The model performed on the validation set really well as shown by the confusion matrix above, with only two cases each for False Positives and False Negatives. Moving on to the test data, out of 78 images, 75 were correctly predicted, which is an external validation accuracy of 96.2%. While we got three false positives in our test data, the model’s prediction was close to 50% for all of these cases. This suggests it was confusing some features of the x-ray images, but it wasn’t very decisive in concluding it was positive for COVID-19. Yet the most surprising thing came when it predicted the correct positive cases. The model never trained on these images, and yet still managed to predict with 99% certainty that the lungs in the images are positive for COVID-19.
This is an unprecedented accuracy for a deep learning model in classifying COVID-19 scans, but this is merely a preliminary experiment with an obvious lack of x-ray data, and it has not been validated by external health organizations or professionals. I will tune the model against false negatives in the future, although I am more concerned for false positives, which the scarcity of data currently prevents from further tuning.
To this end, I am making my code, the model, and the results available and accessible for researchers to use. I plan on updating the model by testing it on a more balanced dataset once more data becomes publicly accessible. I also plan to implement a GRAD-CAM to visually see which features the model concentrates on. I would love my model to be externally validated and usable beyond being a pet project, especially in this very urgent time. Feel free to reach me for questions or if you can help me connect with an organization or professional that can potentially benefit from AND IMPROVE the model.

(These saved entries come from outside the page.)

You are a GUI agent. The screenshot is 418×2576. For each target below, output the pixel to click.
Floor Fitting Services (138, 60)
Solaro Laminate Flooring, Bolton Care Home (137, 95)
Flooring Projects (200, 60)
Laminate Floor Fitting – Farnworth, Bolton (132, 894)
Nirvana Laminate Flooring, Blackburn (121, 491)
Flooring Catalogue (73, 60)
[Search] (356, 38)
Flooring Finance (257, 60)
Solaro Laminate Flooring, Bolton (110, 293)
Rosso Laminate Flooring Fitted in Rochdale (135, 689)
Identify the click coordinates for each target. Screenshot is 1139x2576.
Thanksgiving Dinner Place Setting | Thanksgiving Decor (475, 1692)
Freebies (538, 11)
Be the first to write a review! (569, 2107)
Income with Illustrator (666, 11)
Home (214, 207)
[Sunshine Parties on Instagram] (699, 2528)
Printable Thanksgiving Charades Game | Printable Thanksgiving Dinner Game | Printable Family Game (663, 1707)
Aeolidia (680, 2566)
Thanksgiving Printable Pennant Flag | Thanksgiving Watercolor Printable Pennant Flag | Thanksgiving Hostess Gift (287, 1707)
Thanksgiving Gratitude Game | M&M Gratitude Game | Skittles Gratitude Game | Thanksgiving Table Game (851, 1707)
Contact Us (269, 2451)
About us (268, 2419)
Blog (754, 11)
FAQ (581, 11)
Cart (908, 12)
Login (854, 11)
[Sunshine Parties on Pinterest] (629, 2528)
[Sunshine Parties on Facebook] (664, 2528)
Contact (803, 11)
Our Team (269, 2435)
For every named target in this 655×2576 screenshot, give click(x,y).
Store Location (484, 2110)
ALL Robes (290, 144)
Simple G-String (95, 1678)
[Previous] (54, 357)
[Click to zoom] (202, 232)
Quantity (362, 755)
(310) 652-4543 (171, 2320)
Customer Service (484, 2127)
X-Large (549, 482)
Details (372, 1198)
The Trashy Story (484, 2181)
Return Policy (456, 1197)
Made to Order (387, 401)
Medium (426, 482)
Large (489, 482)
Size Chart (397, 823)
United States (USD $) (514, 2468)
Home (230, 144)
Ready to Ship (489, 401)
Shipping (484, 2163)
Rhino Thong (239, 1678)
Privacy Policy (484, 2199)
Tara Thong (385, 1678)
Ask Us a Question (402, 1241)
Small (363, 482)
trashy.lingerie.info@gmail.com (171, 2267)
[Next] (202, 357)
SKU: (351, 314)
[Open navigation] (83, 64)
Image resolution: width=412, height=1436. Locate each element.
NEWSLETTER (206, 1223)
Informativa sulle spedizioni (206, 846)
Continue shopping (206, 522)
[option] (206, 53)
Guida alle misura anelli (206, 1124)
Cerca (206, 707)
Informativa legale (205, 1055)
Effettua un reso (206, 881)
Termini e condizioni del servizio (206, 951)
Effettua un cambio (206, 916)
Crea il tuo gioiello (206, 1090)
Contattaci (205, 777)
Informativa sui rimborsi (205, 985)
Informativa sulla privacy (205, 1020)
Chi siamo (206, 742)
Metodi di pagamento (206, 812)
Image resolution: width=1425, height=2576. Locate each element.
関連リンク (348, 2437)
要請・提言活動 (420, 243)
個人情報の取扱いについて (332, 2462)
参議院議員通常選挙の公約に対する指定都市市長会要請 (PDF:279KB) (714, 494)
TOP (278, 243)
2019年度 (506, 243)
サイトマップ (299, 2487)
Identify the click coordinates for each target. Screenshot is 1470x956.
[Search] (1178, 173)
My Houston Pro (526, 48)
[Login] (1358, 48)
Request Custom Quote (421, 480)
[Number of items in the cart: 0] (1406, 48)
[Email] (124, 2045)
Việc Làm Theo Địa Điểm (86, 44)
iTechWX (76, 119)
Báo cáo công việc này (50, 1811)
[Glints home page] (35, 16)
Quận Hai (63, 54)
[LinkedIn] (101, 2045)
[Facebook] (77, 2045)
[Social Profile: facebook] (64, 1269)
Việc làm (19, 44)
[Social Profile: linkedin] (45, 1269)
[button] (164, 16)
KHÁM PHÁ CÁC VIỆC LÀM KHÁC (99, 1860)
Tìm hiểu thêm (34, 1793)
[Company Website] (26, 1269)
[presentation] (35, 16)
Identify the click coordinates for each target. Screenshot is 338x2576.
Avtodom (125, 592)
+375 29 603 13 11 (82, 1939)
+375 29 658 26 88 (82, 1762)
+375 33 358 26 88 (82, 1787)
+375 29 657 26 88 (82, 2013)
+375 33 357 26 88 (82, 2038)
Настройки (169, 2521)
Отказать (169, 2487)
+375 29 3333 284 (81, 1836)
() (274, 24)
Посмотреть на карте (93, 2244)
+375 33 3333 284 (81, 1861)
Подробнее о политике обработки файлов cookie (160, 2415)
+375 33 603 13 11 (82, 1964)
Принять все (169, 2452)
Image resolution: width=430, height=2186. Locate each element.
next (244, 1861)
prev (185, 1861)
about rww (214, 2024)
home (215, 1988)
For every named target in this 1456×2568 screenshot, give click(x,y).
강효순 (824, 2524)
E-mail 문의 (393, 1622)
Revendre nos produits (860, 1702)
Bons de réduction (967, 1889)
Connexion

*I realized after training that a large portion of the training and test images are from pediatric patients,which may affect the model’s performance on adult scans. However, its performance still needs to be verified with more data. The model can also be improved with future training.
*Note: I should have done upsampling on the positive cases to address the scarcity of these images, and I should have included more images of both bacterial and viral Pneumonia to make it more robust. Please do this if you will try to improve the model.
*Since investigating radiological markers for COVID-19 is an active area of research with still much to uncover, I caution from interpreting the results that the model has identified the right features unique to COVID-19.